_Data provided_.
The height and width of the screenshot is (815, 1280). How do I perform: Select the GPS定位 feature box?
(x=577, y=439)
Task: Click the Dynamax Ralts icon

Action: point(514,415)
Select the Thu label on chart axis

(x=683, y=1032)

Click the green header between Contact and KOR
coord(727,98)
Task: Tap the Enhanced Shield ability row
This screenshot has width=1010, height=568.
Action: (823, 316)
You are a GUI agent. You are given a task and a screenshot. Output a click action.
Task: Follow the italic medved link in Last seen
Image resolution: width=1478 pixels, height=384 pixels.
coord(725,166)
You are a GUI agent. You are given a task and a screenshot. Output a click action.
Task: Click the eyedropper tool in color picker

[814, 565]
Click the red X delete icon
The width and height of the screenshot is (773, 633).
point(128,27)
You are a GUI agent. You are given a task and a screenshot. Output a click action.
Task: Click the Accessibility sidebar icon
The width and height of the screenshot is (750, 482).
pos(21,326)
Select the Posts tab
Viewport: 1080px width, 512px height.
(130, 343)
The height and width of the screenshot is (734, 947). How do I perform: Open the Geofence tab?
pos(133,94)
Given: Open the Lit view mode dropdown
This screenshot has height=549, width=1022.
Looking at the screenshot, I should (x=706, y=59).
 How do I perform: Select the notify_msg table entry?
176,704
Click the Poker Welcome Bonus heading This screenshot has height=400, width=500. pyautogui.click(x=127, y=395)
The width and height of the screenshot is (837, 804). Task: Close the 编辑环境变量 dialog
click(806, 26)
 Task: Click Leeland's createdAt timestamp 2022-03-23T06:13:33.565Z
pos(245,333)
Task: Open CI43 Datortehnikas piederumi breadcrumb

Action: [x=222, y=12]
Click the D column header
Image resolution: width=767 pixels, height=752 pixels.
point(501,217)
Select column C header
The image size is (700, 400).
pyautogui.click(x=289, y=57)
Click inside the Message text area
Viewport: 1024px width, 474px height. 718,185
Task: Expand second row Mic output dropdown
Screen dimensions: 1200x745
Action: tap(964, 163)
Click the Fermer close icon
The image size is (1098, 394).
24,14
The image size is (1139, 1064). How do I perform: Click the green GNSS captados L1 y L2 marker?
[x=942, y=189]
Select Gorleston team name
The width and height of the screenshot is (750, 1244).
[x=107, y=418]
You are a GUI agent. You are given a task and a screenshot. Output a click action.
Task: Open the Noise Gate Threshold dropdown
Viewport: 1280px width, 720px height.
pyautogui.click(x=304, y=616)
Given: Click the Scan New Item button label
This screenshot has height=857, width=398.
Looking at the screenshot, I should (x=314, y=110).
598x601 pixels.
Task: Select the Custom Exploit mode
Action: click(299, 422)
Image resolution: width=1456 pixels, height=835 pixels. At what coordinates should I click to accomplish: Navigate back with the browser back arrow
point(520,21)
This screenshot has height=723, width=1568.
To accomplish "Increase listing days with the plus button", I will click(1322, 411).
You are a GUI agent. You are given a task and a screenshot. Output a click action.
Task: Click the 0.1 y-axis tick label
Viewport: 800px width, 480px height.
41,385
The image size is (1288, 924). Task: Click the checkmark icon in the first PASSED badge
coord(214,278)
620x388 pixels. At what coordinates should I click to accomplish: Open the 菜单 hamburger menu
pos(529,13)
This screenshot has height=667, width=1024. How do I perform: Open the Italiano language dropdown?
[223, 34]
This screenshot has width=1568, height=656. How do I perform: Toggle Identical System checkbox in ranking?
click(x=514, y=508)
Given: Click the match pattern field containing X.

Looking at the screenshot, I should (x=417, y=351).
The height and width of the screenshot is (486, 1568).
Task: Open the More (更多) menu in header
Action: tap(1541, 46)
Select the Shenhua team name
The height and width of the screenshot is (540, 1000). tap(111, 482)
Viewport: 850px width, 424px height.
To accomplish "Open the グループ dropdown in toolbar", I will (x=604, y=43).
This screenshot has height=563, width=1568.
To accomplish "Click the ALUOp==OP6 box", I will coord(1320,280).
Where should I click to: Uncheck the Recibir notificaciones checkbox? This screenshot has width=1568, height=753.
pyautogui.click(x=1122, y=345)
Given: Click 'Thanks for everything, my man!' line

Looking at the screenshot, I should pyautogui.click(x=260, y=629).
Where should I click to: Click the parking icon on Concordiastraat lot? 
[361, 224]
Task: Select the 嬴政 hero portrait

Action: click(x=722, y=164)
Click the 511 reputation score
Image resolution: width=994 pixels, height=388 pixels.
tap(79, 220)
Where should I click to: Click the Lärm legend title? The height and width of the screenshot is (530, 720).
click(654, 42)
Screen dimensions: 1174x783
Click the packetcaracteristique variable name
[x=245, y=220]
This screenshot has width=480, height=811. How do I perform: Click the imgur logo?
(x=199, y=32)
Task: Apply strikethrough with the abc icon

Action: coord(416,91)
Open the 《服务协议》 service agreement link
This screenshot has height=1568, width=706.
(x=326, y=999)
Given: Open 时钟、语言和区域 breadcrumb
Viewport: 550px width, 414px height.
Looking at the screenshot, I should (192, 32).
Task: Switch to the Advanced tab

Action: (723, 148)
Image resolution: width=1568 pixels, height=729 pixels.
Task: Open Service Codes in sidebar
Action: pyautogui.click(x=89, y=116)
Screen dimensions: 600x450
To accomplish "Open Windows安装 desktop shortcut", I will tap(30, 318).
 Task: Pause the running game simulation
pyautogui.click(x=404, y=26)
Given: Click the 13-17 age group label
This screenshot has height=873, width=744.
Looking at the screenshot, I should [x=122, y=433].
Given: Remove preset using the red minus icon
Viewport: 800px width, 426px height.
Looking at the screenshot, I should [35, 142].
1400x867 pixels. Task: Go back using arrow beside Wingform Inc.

_Your assignment_. Scan the lines above for the word "will" and copy every one where it occurs.

_Written answer_.
To accomplish "Increase listing days with the plus button", I will click(1322, 411).
To accomplish "Open the グループ dropdown in toolbar", I will (x=604, y=43).
To accomplish "Click the ALUOp==OP6 box", I will coord(1320,280).
To accomplish "Open Windows安装 desktop shortcut", I will tap(30, 318).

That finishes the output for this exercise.